■ To be done
1. Copy the Girrawheen passage word for word, from "The most popular" up to and including "the At-Taqwa mosque.".
2. Answer these from the Girrawheen passage:
(a) Which road bounds the suburb to the west?
(b) On what date did the Shire gazette the name "Girrawheen"?
(c) What mosque does the neighbouring suburb of Mirrabooka contain?

■ Document passage
+===+
Girrawheen is a northern suburb of Perth, the capital city of Western Australia. Its local government area is the City of Wanneroo.

==History==
In October 1969, the Government, in a bid to offer affordable land for housing following the McCarrey Report, rezoned a large portion of land in the area from Urban Deferred to Urban, which was then included in land set aside for the State Housing Commission under the Mirrabooka satellite city development scheme. The plan never came to fruition, although a town planning scheme was approved by the Shire of Wanneroo in September 1970.

On 26 June 1970, the Shire gazetted the name "Girrawheen", meaning "place of flowers" or "the place where flowers grow" in an Eastern States Aboriginal language, possibly that of the Kambuwal people in southeastern Queensland. The name was already in use for the Girraween National Park near Stanthorpe, Queensland, and a suburb of Girraween in western Sydney was gazetted five years later.

==Geography==
Girrawheen is located 15 km north of Perth's central business district, and is bounded by Wanneroo Road to the west, Beach Road to the south, Marangaroo Drive to the north and Mirrabooka Avenue to the east.

==Demographics==
In the , Girrawheen had a population of 8,334.

Girrawheen residents had a median age of 33 compared to the Perth median of 37, and median incomes were below average for the state — $494 per week compared with $662 per week. The population of Girrawheen was ethnically mixed — while 53.3% were born in Australia, the next most common countries of birth were England 5.4%, Vietnam 5.1%, Burma (Republic of the Union of Myanmar) 3.5%, New Zealand 2.8% and Sudan 1.7%. 3.2% of residents identified as Indigenous Australians.

The most popular religious affiliations in descending order in the 2011 census were Roman Catholic 22.8%, no religion 20.6%, Anglican 13.5%, Buddhism 6.1% and Islam 6.0%.

==Facilities==
Two small shopping centres, Newpark and Summerfield, provide for the suburb's daily shopping needs. Larger shopping centres at Marangaroo (Kingsway City), Warwick Grove and The Square Mirrabooka are all located within 4 km of the suburb's boundaries.

The suburb contains four churches—Uniting and Baptist churches in Salcott Road, and Catholic and non-denominational on Girrawheen Avenue—as well as the Maha Bodhi Buddhist monastery which adheres to the Burmese Theravada tradition. The neighbouring suburb of Mirrabooka contains the At-Taqwa mosque.

Numerous parks are dotted through the suburb and many offer courts, ovals and other sporting facilities. A library and community centre are located adjacent to Summerfield shopping area on Patrick Court, and a recreation centre on Hainsworth Avenue, also serve local residents.
+===+
■ Raw data
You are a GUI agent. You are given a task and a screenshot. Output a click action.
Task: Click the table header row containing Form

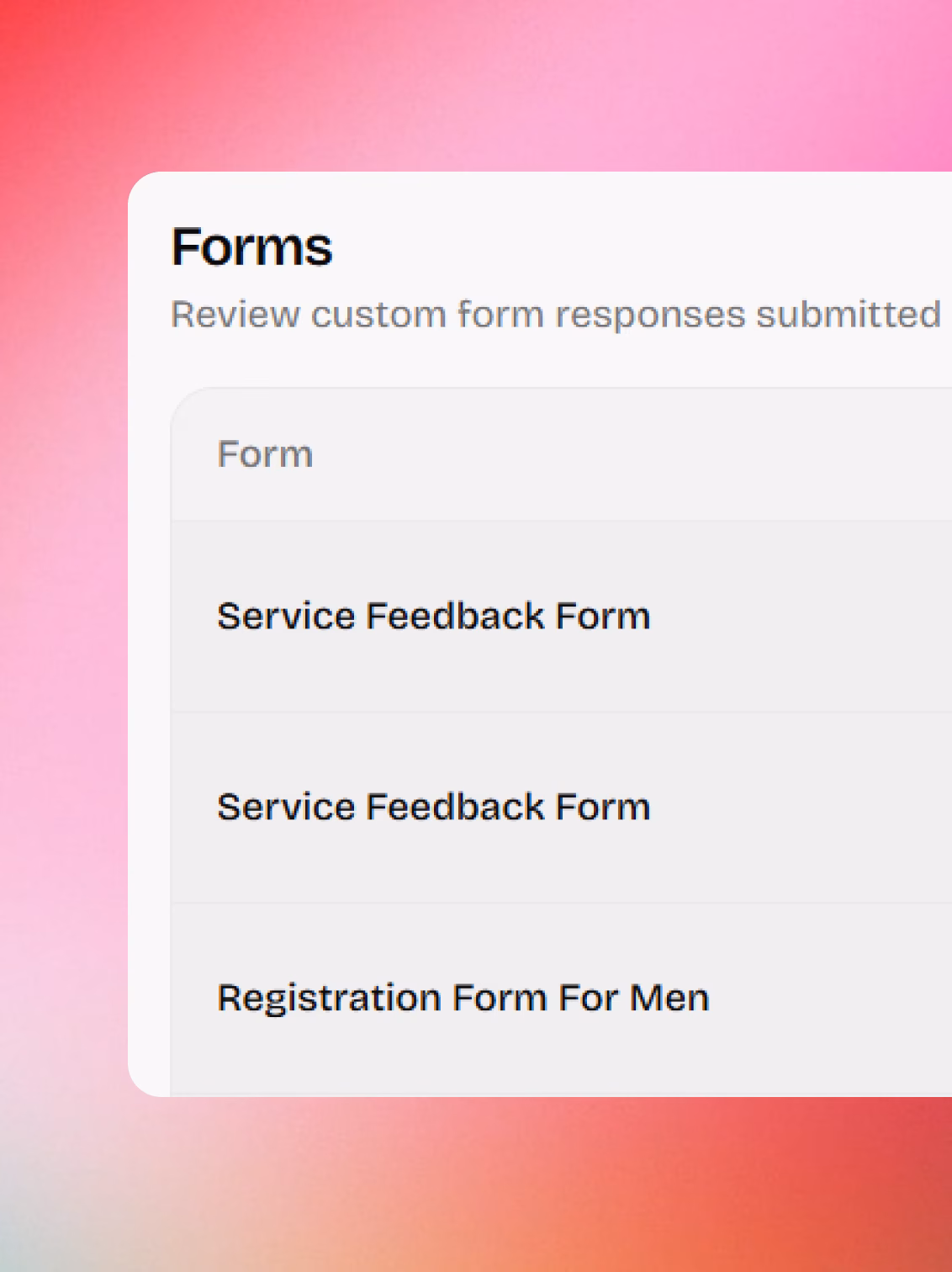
+===+
■ Expected outputs
1.
The most popular religious affiliations in descending order in the 2011 census were Roman Catholic 22.8%, no religion 20.6%, Anglican 13.5%, Buddhism 6.1% and Islam 6.0%.

==Facilities==
Two small shopping centres, Newpark and Summerfield, provide for the suburb's daily shopping needs. Larger shopping centres at Marangaroo (Kingsway City), Warwick Grove and The Square Mirrabooka are all located within 4 km of the suburb's boundaries.

The suburb contains four churches—Uniting and Baptist churches in Salcott Road, and Catholic and non-denominational on Girrawheen Avenue—as well as the Maha Bodhi Buddhist monastery which adheres to the Burmese Theravada tradition. The neighbouring suburb of Mirrabooka contains the At-Taqwa mosque.

2.
(a) Wanneroo Road
(b) 26 June 1970
(c) The At-Taqwa mosque